Queremos forças revolucionárias de esquerda no Parlamento

Luís Amado, conquanto acumule no seu bolso uns milhões de euros desviados do erário público, é um indigente intelectual. Em plena Revolução Russa, quando um respeitável liberal, mais ou menos como Amado, censurava os bolcheviques por se terem acantonado na extrema-esquerda do regime, alienando-se assim dos sentimentos das massas revolucionárias, Lenine respondia-lhe: “Está muito enganado. As massas estão muito à esquerda dos próprios bolcheviques”.

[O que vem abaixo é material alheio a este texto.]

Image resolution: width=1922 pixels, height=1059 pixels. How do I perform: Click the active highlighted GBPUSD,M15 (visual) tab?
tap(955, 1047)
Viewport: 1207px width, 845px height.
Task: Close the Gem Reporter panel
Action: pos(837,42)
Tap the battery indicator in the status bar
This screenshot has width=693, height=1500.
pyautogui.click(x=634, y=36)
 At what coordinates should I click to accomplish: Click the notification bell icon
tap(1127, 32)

É o mesmo para o nosso país. Sectores maioritários das classes exploradas estão muito à esquerda de PCP e BE. Houvesse uma força revolucionária com influência de massas, no Parlamento e fora dele, que desse expressão política à revolta social, e toupeiras da estirpe de Luís Amado estariam exiladas, num banco dos réus ou, no mínimo dos mínimos, afastadas de qualquer espaço de poder. Quiçá, um dia o destino pregue uma partida a Luís Amado e outros agiotas que lucram com a miséria generalizada. Quiçá, um dia a única coisa que separe Amado, Ulrich ou Salgado de uma multidão amotinada em torno de um ameaçador cadafalso, seja precisamente um partido revolucionário.